London was published in Blake’s Songs of Experience in 1794, alongside other poems that explore themes of societal control and personal suffering. The collection, which was originally illustrated and printed by Blake himself, reflects his evolving perspective on social and political issues of the time (Bentley, 2004).

==Allusions==
Blake's London contains several notable allusions that critique societal structures in 18th-century England, which Blake portrays as oppressive institutions. His use of several imagery conveys his criticism of both religious and governmental powers, suggesting they contribute to the suffering of the poor. One of the most prominent is the "Church" and its depiction as a "black'ning Church." The reference to the "black'ning Church" suggests that the church as an institution is not only physically blackening from the soot of London but is actually rotting from the inside, insinuating severe corruption. This phrase may signify Blake’s view of the church as an institution complicit in the suffering of the population, symbolically “darkened” by its failure to address social issues like poverty and child labor. Scholars suggest that Blake used this imagery to critique the church's alignment with oppressive structures rather than acting as a force for compassion and support in society (Frye, 1947; Thompson, 1993).

Another significant allusion is the reference to "Palace walls" running with blood. This line is interpreted as a criticism of the monarchy and the ruling class, whom Blake viewed as indifferent to the suffering of the common people.
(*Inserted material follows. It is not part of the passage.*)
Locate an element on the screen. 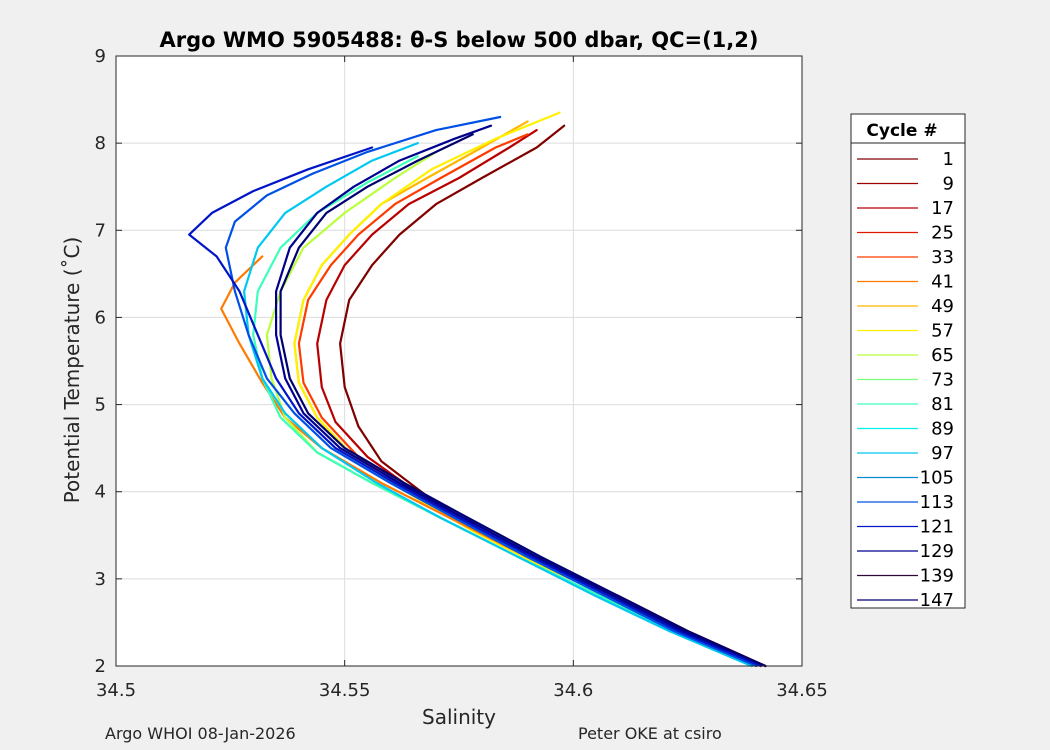 Image resolution: width=1050 pixels, height=750 pixels. legend-label: 105 is located at coordinates (937, 478).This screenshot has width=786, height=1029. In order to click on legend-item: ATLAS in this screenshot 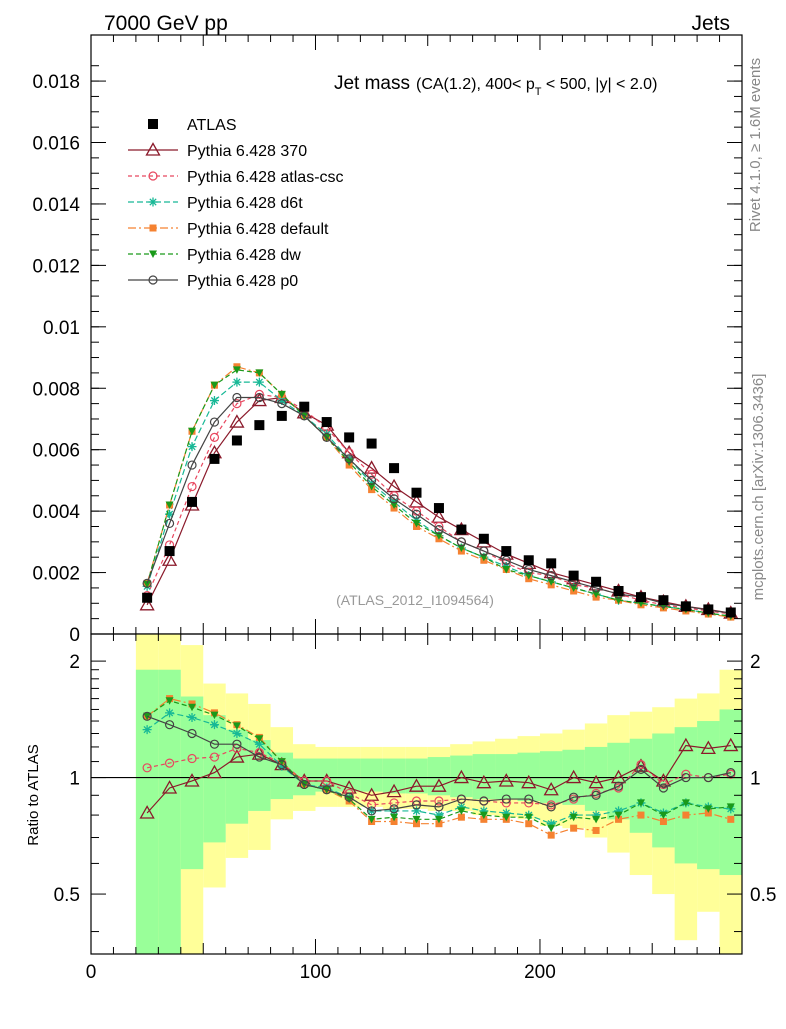, I will do `click(192, 126)`.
This imagery may evoke associations with the social unrest and revolutions occurring in Blake's era, such as the French Revolution, which Blake followed closely and viewed as a reaction against oppressive rule. The phrase suggests that the palace—or monarchy—is metaphorically "stained" with the blood of the oppressed, pointing to the exploitation and suffering endured by lower classes as a result of the monarchy’s policies (Erdman, 1988; Bentley, 2004).

Finally, the mention of the "Harlot's curse" and the "newborn infant's tear" evokes a cycle of suffering perpetuated across generations, implying that societal corruption affects both individuals and families, trapping them in a relentless cycle of despair. Scholars have noted that this line critiques the societal impact of poverty and the breakdown of traditional family structures in the face of industrial and urban pressures (Bentley, 2004). Blake’s use of these allusions underscores his critique of the moral and social decay he perceived in London’s institutions.

== Adaptations ==
The poem London by William Blake has inspired various musical interpretations, demonstrating its enduring influence across different artistic fields. Notably, Ralph Vaughan Williams adapted the poem in 1958 as part of his Ten Blake Songs, a cycle that reflects his approach to integrating Blake’s visual and poetic elements with musical composition. Similarly, Benjamin Britten incorporated the poem into his 1965 cycle Songs and Proverbs of William Blake, exploring the themes of oppression and corruption present in the work. Furthermore, the German electronic band Tangerine Dream released an album titled Tyger in 1987, inspired by Blake's poems, including London. This album reflects a more modern, experimental take on Blake's themes, showcasing how the poem continues to resonate with contemporary artists.